Okay, okay, let’s forget for a while Guingona who has often claimed that the corrupt practices of the previous administration aren’t possible under the Aquino administration with its “tuwid na daan.” That means we’ll have to count on the zeal and probity of the members of the yellow ribbon —but the prospects with them as probers aren’t that bright either.
If they could find nothing wrong in Guingona’s giving media the first crack at the committee “findings” on the pork barrel inquiry, then how can the public trust their judgment and independence? Guingona took away their right to give their own inputs into the committee report. If they could accept such cavalier treatment, then they might as well let Guingona conduct all hearings by his lonesome. If they are not bothered by reports that the DOJ-endorsed “state witnesses” had lied in the hearings, then they can’t validly claim—and be trusted—to want to ferret out the truth.
The senators urging the yellow ribbon to look into the Napoles tell-all list should be reminded that their credibility on the issue is already zero. Ex-Sen. Ping Lacson, who has a copy of the list, said that the number of senators in the list could constitute a quorum. The committee might end up investigating the majority of its members. Even if those not on the list end up being the only ones left to continue with the inquiry, it’s unbelievable that they will come out with a truthful report damning their colleagues. And who would accept any Senate finding exonerating its members of any involvement in the scandal?
Incidentally, Sen. Miriam Defensor Santiago said that the Napoles list is part of a disinformation campaign being waged by Sen. Juan Ponce Enrile. I note that the name of JPE is on the list, which Justice Secretary Leila de Lima confirms. Now, who in his right mind would include his own name on a list meant to mislead the public? Senator Miriam had also claimed that JPE was the “true mastermind” of the pork barrel scam. A brilliant mind wouldn’t produce any document that would pin himself down, unless of course she has given JPE more credit for brilliance than he deserves.
The main reason why the Senate should now take its hands off the pork barrel issue is that it needs to devote more time to lawmaking.
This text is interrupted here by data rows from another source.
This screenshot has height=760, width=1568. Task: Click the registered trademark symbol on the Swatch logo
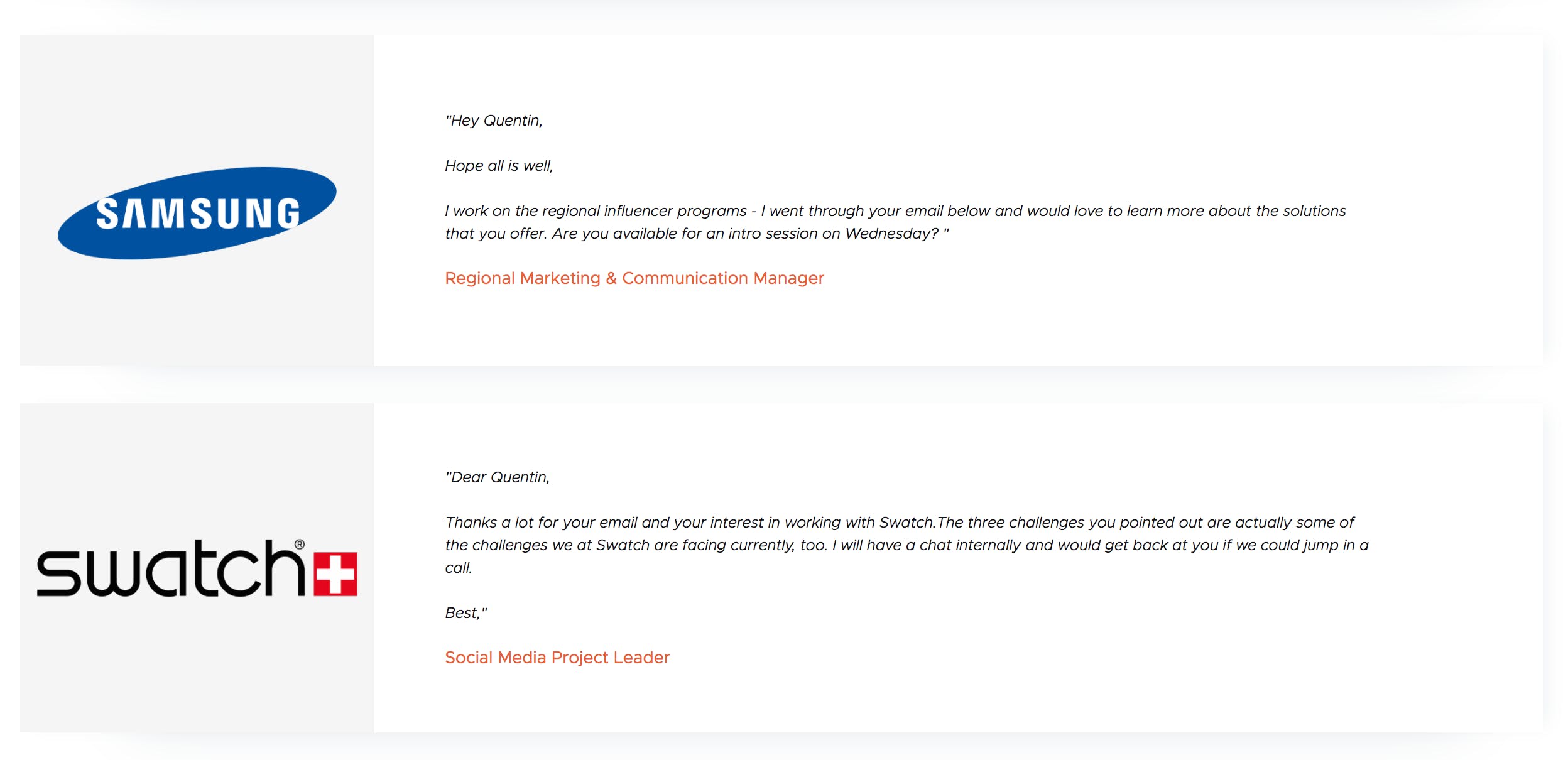coord(300,545)
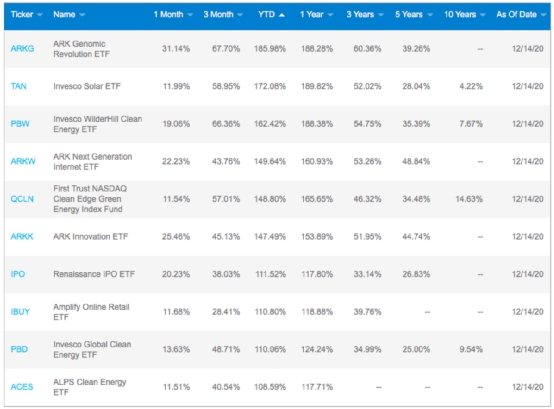Screen dimensions: 554x409
Task: Open the IBUY ticker link
Action: 20,312
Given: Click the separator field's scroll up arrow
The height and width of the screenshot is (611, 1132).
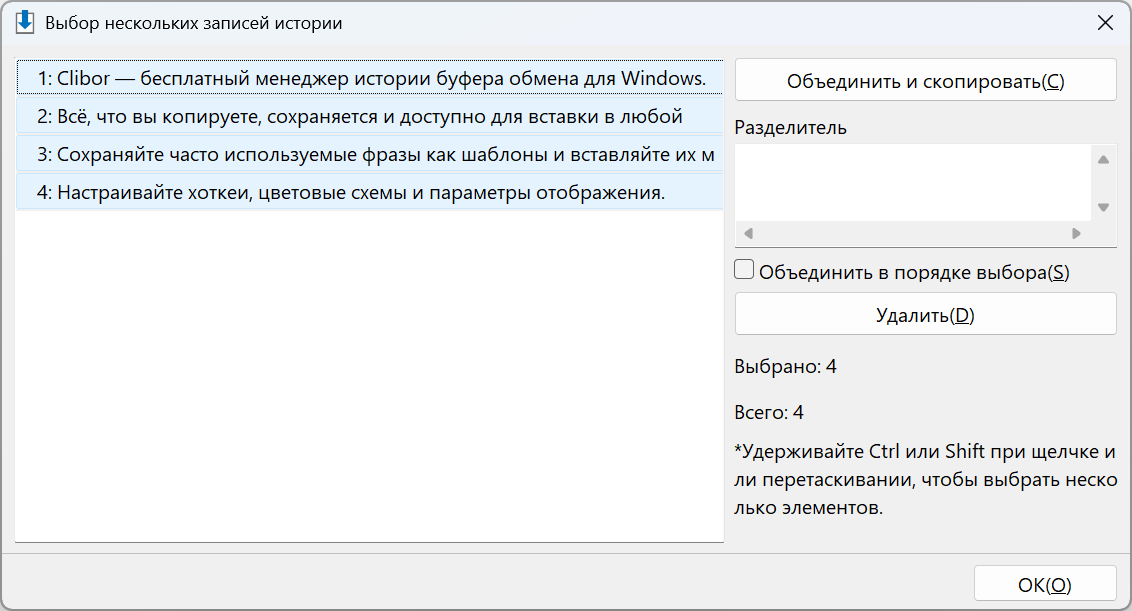Looking at the screenshot, I should pos(1103,160).
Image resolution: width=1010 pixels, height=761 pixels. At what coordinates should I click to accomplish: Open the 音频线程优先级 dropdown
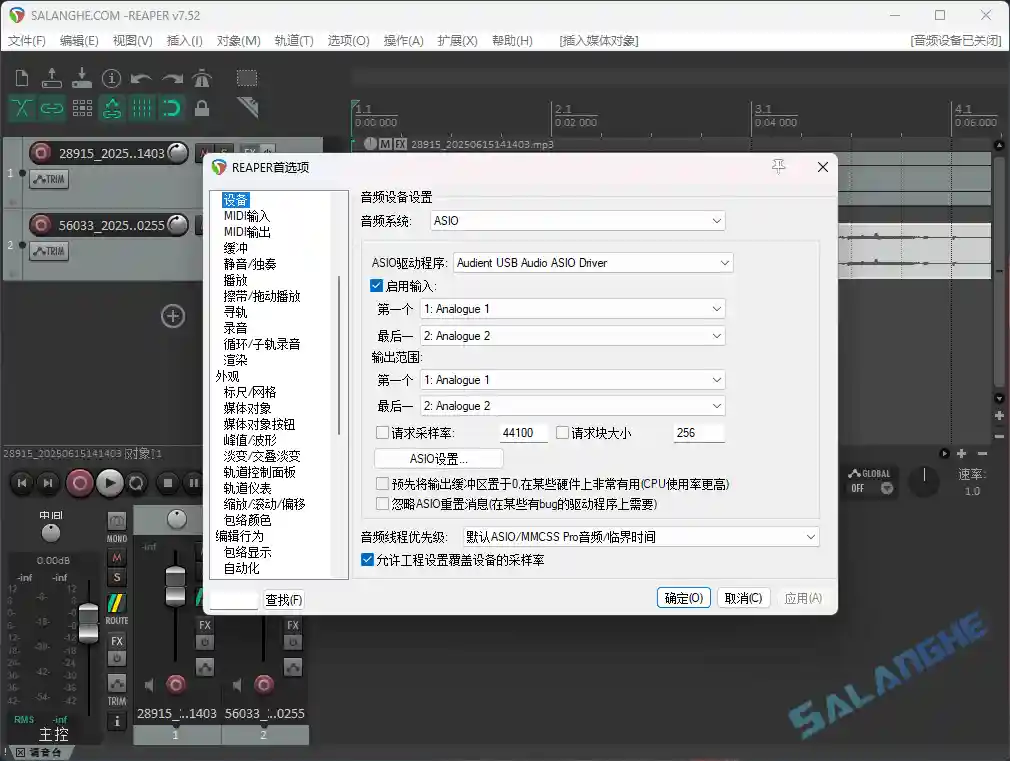(810, 536)
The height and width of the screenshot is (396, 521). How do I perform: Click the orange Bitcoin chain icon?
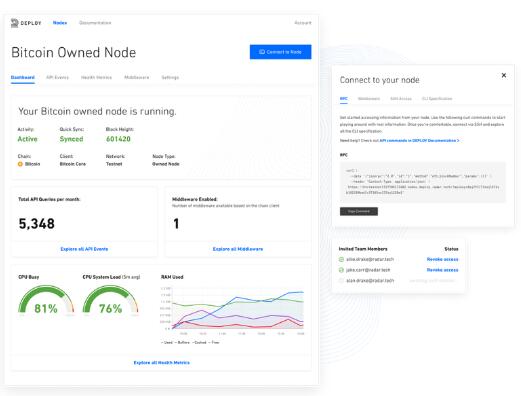coord(20,164)
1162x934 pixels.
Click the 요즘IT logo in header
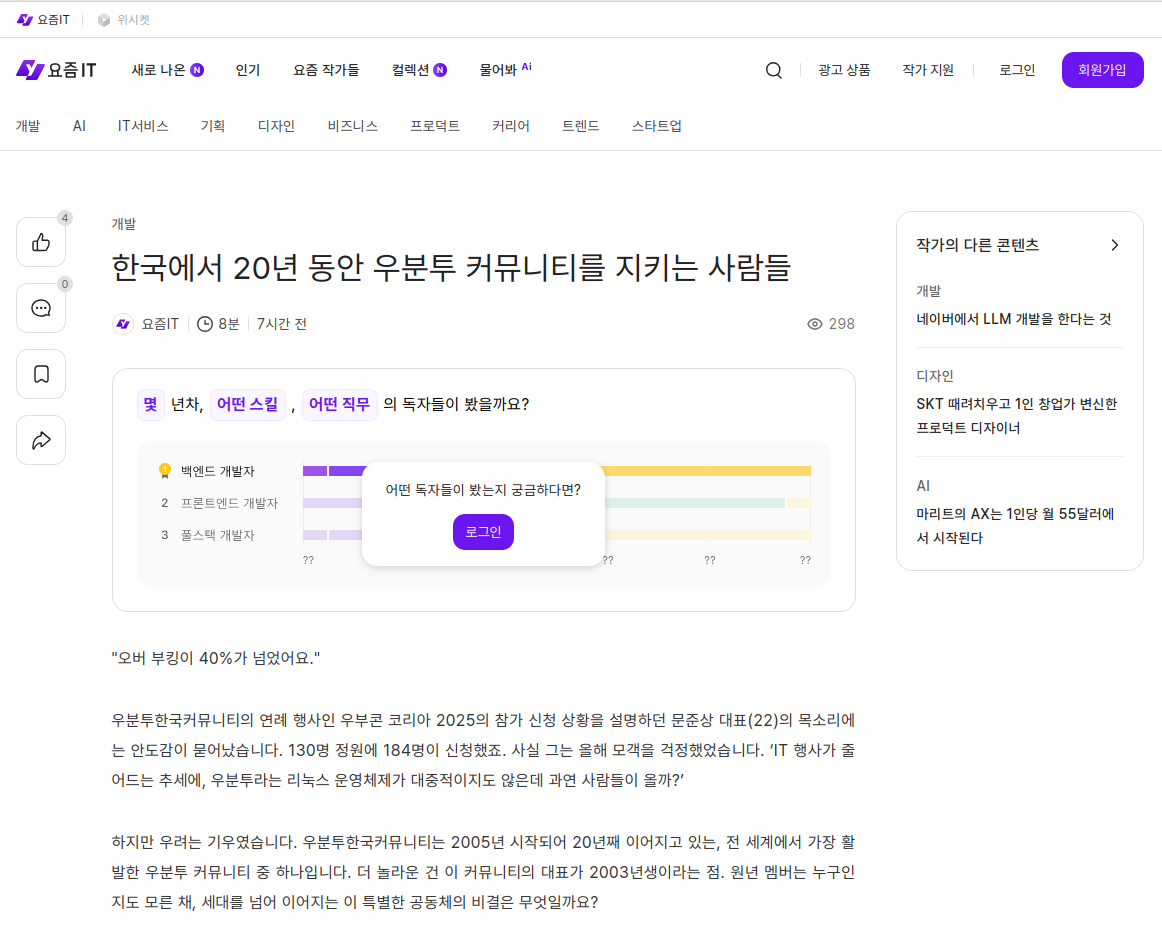tap(56, 70)
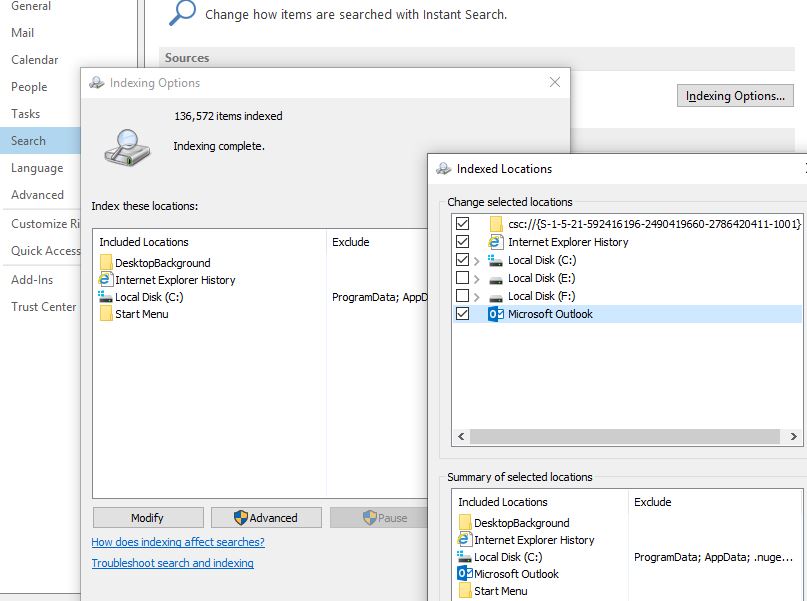
Task: Click the Local Disk (F:) drive icon
Action: [495, 296]
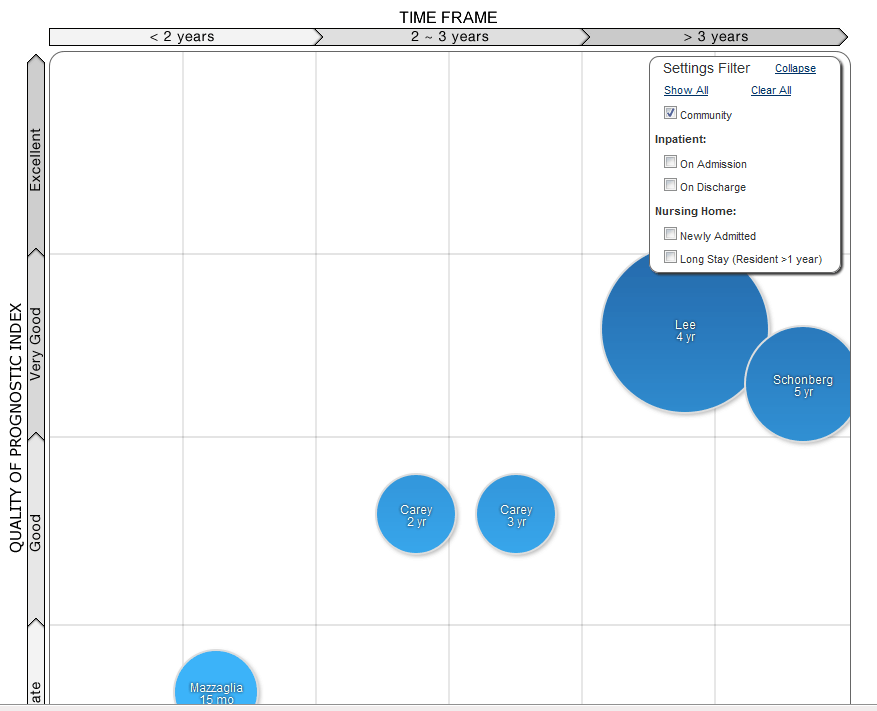Click the Clear All link
This screenshot has width=877, height=711.
(x=771, y=91)
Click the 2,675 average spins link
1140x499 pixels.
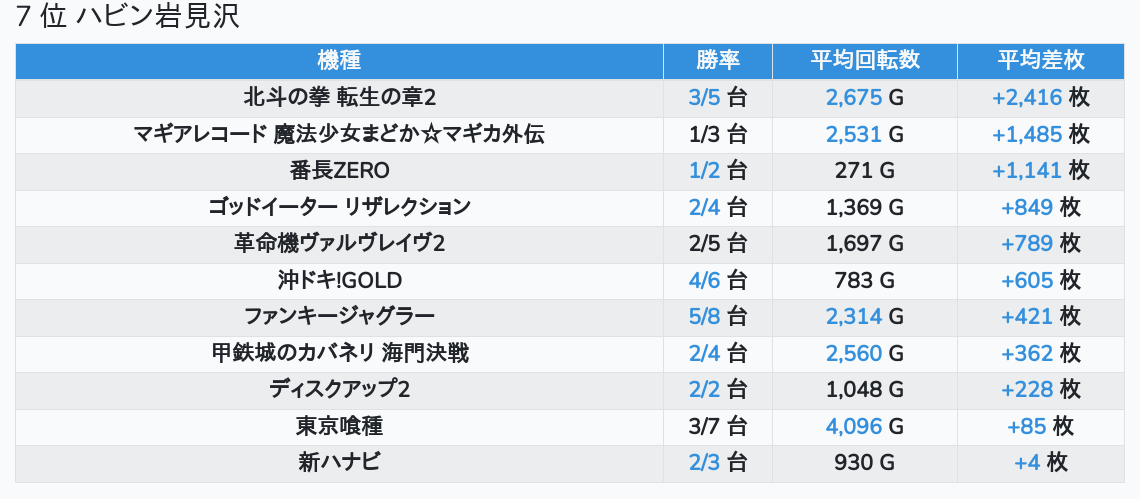click(x=854, y=98)
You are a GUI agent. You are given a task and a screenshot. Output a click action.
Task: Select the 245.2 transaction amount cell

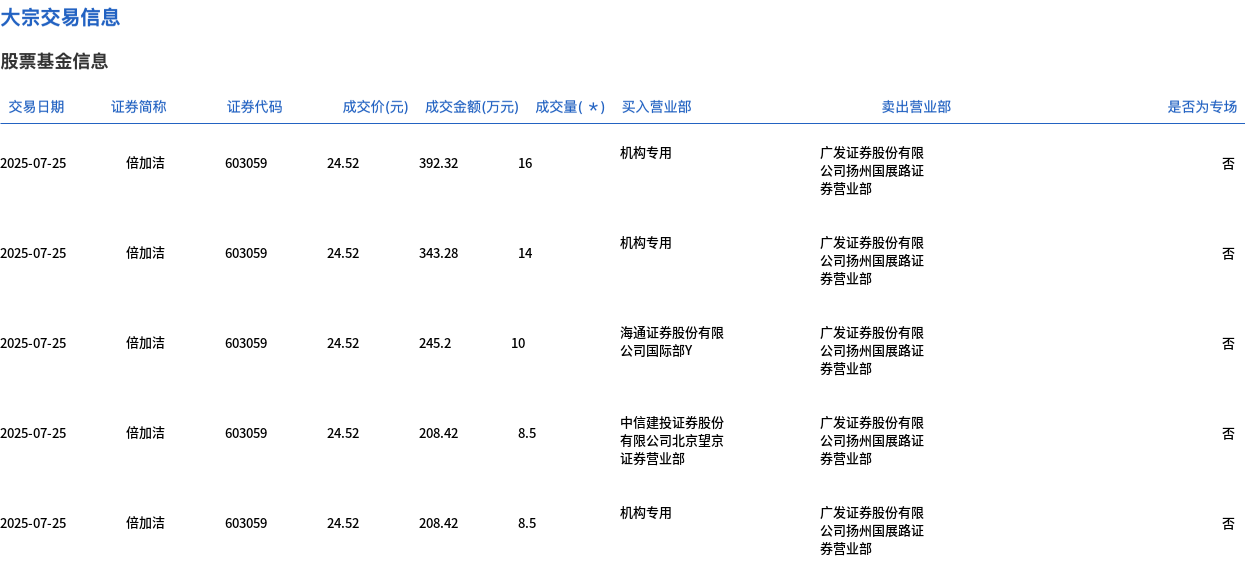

When the chamber resumes its regular session on May 5, it will be holding only its 66th session day in 287 calendar days. It has had more recess than working days. The Senate spent just 122 hours 22 minutes in the 62 session days with journal or an average of less than two hours per session, and this includes at least 8 minutes per session devoted to the referral of bills and numerous suspensions.
The Senate must ignore surveys showing greater public appreciation of its performance. Nothing beats results, and the Senate so far has produced virtually nothing. Senators must act on the long list of noteworthy bills begging for their attention instead of on headline-hogging inquiries. That’s the only way that the senators can salvage what’s left of the Senate’s prestige—if it’s not yet too late.